Combined net income for the 20 largest US banks fell 7.9% on a quarterly basis, according to Fitch Ratings.
The performance of US banks should continue to face challenges in the second half of 2023, with slowing growth amid rising financing and credit costs extending the decline in performance, especially for small and medium-sized institutions, according to a report from credit rating agency Fitch.
The results of the second quarter of 2023 reflected an excess of deposit costs over asset returns, a rebound in provisions, and continued upward inflationary pressure on non-interest expenses.
“Results for the top 20 US banks for the second quarter were generally weaker on a consecutive quarter and year-over-year basis, largely in line with our expectations,” the report said.
Net interest margin compression will continue, but at a slower pace for the remainder of the year. Net income for the 20 largest US banks combined decreased 7.9% on a quarterly basis. On a year over year basis, total net income was up 4.9%, but it was negative for most of the names. The impact on ratings of the beta deposit increase is expected to be modest, assuming the Fed is nearing the end of its rising cycle.
Credit cost growth will stabilize in the second half of 2023 given the early nature of reserves building.

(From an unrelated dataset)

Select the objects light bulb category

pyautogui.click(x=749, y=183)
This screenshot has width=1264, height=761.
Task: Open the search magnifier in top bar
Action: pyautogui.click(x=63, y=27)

US banks should continue to perform at similar levels for the rest of the year, based on the forward rate curve and Fitch’s forecast of a mild recession in the fourth quarter and first quarter of 2024. In addition, although the slowdown, increases in funding and credit costs should be offset. Modest recovery in fee income and improved operating efficiency.
Banks will hold higher levels of capital given the uncertain macroeconomic outlook and proposed regulatory capital requirements. Most banks benefit from proper rating spread amid credit quality that has normalized to pre-pandemic levels.
“Capital and liquidity reserves are expected to rise in the coming quarters in response to a more demanding regulatory environment, which will cushion weak bank earnings and support credit,” the agency says.